▶ **STATED PROBLEM**
Rename "computer-use agent" to "screen-control agent" everywhere it occurs in the entries below, and reproduce the entries with nothing else altered.

DATA FOR THE TASK start

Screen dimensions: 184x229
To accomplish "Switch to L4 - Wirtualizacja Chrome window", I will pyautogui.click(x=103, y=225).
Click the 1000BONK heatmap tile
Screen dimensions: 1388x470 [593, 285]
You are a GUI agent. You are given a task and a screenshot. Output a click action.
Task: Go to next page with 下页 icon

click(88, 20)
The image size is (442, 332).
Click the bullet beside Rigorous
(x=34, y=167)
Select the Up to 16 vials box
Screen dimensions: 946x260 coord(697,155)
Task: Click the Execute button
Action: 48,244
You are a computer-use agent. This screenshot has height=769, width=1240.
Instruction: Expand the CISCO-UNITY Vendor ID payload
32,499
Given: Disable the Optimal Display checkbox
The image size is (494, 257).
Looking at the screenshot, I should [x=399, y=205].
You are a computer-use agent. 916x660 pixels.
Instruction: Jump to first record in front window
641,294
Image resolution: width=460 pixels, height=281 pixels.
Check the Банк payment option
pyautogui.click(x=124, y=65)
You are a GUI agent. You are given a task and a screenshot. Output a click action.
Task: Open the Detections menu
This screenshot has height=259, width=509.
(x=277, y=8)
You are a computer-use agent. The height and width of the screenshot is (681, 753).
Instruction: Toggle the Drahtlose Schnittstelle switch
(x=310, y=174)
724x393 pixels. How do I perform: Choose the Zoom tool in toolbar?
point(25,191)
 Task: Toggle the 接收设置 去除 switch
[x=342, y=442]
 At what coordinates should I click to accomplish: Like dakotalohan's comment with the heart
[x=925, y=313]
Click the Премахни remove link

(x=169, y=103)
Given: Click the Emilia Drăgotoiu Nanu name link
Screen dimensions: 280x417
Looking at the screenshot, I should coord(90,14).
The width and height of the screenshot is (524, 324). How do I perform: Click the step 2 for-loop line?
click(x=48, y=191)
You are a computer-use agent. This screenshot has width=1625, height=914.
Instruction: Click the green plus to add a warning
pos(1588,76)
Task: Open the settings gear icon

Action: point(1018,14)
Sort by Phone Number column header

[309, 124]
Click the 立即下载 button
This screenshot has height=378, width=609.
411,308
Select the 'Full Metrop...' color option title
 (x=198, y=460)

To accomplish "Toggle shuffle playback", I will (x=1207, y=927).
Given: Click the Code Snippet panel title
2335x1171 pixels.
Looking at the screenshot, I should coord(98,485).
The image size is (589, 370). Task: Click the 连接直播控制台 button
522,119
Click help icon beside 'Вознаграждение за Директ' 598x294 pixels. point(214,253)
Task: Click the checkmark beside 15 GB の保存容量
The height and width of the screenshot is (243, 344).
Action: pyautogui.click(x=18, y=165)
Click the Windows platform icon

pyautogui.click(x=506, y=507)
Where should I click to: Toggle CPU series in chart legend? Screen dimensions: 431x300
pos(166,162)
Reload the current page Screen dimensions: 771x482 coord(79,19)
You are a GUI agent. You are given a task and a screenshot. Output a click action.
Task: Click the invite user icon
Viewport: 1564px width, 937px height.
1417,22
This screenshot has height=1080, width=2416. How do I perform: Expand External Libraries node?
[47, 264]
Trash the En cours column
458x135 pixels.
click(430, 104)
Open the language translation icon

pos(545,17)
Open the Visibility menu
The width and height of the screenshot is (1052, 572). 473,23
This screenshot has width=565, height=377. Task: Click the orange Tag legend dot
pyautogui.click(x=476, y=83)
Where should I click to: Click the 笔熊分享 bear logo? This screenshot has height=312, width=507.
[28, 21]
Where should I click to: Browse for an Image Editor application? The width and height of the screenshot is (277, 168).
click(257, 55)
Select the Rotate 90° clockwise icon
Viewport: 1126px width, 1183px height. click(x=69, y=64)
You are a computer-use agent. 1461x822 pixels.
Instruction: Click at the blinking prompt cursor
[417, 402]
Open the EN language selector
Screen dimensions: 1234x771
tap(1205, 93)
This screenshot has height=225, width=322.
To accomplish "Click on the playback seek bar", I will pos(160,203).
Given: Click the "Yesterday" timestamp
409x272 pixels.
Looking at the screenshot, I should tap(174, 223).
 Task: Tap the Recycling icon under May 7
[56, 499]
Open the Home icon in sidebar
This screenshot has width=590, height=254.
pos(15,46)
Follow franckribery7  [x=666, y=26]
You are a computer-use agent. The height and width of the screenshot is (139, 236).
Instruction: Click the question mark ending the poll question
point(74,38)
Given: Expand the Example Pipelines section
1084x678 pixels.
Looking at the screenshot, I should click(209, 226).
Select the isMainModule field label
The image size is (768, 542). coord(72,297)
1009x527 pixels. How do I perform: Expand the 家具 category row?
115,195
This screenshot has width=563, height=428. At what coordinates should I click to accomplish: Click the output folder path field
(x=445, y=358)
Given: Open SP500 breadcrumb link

DATA FOR THE TASK end

▶ **EXPECTED ANSWER**
Screen dimensions: 184x229
To accomplish "Switch to L4 - Wirtualizacja Chrome window", I will pyautogui.click(x=103, y=225).
Click the 1000BONK heatmap tile
Screen dimensions: 1388x470 [593, 285]
You are a GUI agent. You are given a task and a screenshot. Output a click action.
Task: Go to next page with 下页 icon

click(88, 20)
The image size is (442, 332).
Click the bullet beside Rigorous
(x=34, y=167)
Select the Up to 16 vials box
Screen dimensions: 946x260 coord(697,155)
Task: Click the Execute button
Action: 48,244
You are a screen-control agent. This screenshot has height=769, width=1240.
Instruction: Expand the CISCO-UNITY Vendor ID payload
32,499
Given: Disable the Optimal Display checkbox
The image size is (494, 257).
Looking at the screenshot, I should [x=399, y=205].
You are a screen-control agent. 916x660 pixels.
Instruction: Jump to first record in front window
641,294
Image resolution: width=460 pixels, height=281 pixels.
Check the Банк payment option
pyautogui.click(x=124, y=65)
You are a GUI agent. You are given a task and a screenshot. Output a click action.
Task: Open the Detections menu
This screenshot has height=259, width=509.
(x=277, y=8)
You are a screen-control agent. The height and width of the screenshot is (681, 753).
Instruction: Toggle the Drahtlose Schnittstelle switch
(x=310, y=174)
724x393 pixels. How do I perform: Choose the Zoom tool in toolbar?
point(25,191)
 Task: Toggle the 接收设置 去除 switch
[x=342, y=442]
 At what coordinates should I click to accomplish: Like dakotalohan's comment with the heart
[x=925, y=313]
Click the Премахни remove link

(x=169, y=103)
Given: Click the Emilia Drăgotoiu Nanu name link
Screen dimensions: 280x417
Looking at the screenshot, I should coord(90,14).
The width and height of the screenshot is (524, 324). How do I perform: Click the step 2 for-loop line?
click(x=48, y=191)
You are a screen-control agent. This screenshot has width=1625, height=914.
Instruction: Click the green plus to add a warning
pos(1588,76)
Task: Open the settings gear icon

Action: point(1018,14)
Sort by Phone Number column header

[309, 124]
Click the 立即下载 button
This screenshot has height=378, width=609.
411,308
Select the 'Full Metrop...' color option title
 (x=198, y=460)

To accomplish "Toggle shuffle playback", I will (x=1207, y=927).
Given: Click the Code Snippet panel title
2335x1171 pixels.
Looking at the screenshot, I should coord(98,485).
The image size is (589, 370). Task: Click the 连接直播控制台 button
522,119
Click help icon beside 'Вознаграждение за Директ' 598x294 pixels. point(214,253)
Task: Click the checkmark beside 15 GB の保存容量
The height and width of the screenshot is (243, 344).
Action: pyautogui.click(x=18, y=165)
Click the Windows platform icon

pyautogui.click(x=506, y=507)
Where should I click to: Toggle CPU series in chart legend? Screen dimensions: 431x300
pos(166,162)
Reload the current page Screen dimensions: 771x482 coord(79,19)
You are a GUI agent. You are given a task and a screenshot. Output a click action.
Task: Click the invite user icon
Viewport: 1564px width, 937px height.
1417,22
This screenshot has height=1080, width=2416. How do I perform: Expand External Libraries node?
[47, 264]
Trash the En cours column
458x135 pixels.
click(430, 104)
Open the language translation icon

pos(545,17)
Open the Visibility menu
The width and height of the screenshot is (1052, 572). 473,23
This screenshot has width=565, height=377. Task: Click the orange Tag legend dot
pyautogui.click(x=476, y=83)
Where should I click to: Click the 笔熊分享 bear logo? This screenshot has height=312, width=507.
[28, 21]
Where should I click to: Browse for an Image Editor application? The width and height of the screenshot is (277, 168).
click(257, 55)
Select the Rotate 90° clockwise icon
Viewport: 1126px width, 1183px height. click(x=69, y=64)
You are a screen-control agent. 1461x822 pixels.
Instruction: Click at the blinking prompt cursor
[417, 402]
Open the EN language selector
Screen dimensions: 1234x771
tap(1205, 93)
This screenshot has height=225, width=322.
To accomplish "Click on the playback seek bar", I will pos(160,203).
Given: Click the "Yesterday" timestamp
409x272 pixels.
Looking at the screenshot, I should tap(174, 223).
 Task: Tap the Recycling icon under May 7
[56, 499]
Open the Home icon in sidebar
This screenshot has width=590, height=254.
pos(15,46)
Follow franckribery7  [x=666, y=26]
You are a screen-control agent. The height and width of the screenshot is (139, 236).
Instruction: Click the question mark ending the poll question
point(74,38)
Given: Expand the Example Pipelines section
1084x678 pixels.
Looking at the screenshot, I should click(209, 226).
Select the isMainModule field label
The image size is (768, 542). coord(72,297)
1009x527 pixels. How do I perform: Expand the 家具 category row?
115,195
This screenshot has width=563, height=428. At what coordinates should I click to accomplish: Click the output folder path field
(x=445, y=358)
Given: Open SP500 breadcrumb link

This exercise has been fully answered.